▸ Your tasks:
a: Quote the passage about renting a Pennsylvania farmhouse word for word, starting at "We rented the" and ending at "tanks are low.".
b: Answer these questions using the passage about renting a Pennsylvania farmhouse:
(i) How far is the family's home from New York City?
(ii) About how far outside State College does the family live?
(iii) In what year was the village bed & breakfast built?
c: The passage about renting a Pennsylvania farmhouse says the family wanted to raise their kids in the midst of certain things. List all of them.

▸ Given passage:
We rented the house we live in without ever having stepped foot in the place. In fact, we rented an old farmhouse in the Pennsylvania countryside from the suburbs of Salt Lake City, Utah. A scary prospect, to be sure. But we were set on raising our kids in the country, in the midst of farms and crops and the Amish…  But in close proximity (3 1/2 hours) to New York City so we can get a dose of culture when our tanks are low.

Although renting from across the country was terrifying, the area we ended up moving to turned out to be a dream. We live about 15 minutes outside of State College, the home of Penn State, so diversity is never really in short supply. Our little village is full of families and a quaint bed & breakfast that’s one of the best in Central Pennsylvania Amish country. It was built in 1827 and operated as a hotel and stagecoach shop. Our village was officially established a few years later and the hotel flourished. Still does a booming business after all the years. I can’t tell you how nice it is to walk a couple doors down and have an excellent dinner, a couple beers and then stroll home. Equally as thrilling as having four amazing Thai restaurants a stone’s throw from our tiny Brooklyn apartment back in the day.

▸ Recorded data:
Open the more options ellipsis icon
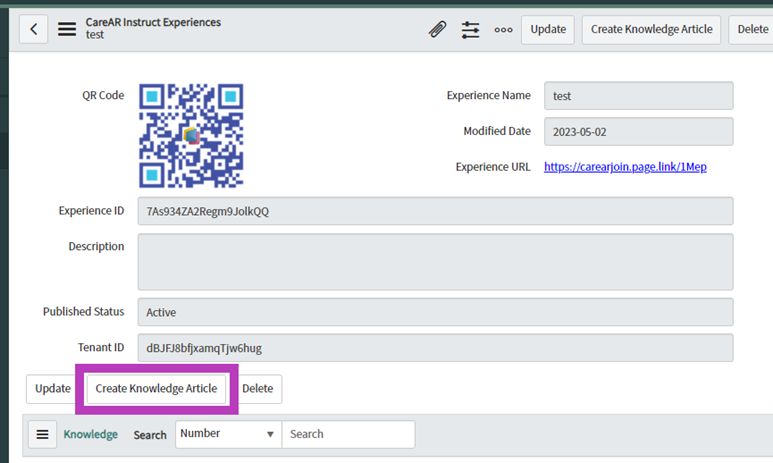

▸ Complete answers:
a:
We rented the house we live in without ever having stepped foot in the place. In fact, we rented an old farmhouse in the Pennsylvania countryside from the suburbs of Salt Lake City, Utah. A scary prospect, to be sure. But we were set on raising our kids in the country, in the midst of farms and crops and the Amish…  But in close proximity (3 1/2 hours) to New York City so we can get a dose of culture when our tanks are low.

b:
(i) 3 1/2 hours
(ii) About 15 minutes
(iii) 1827

c:
Farms
Crops
The Amish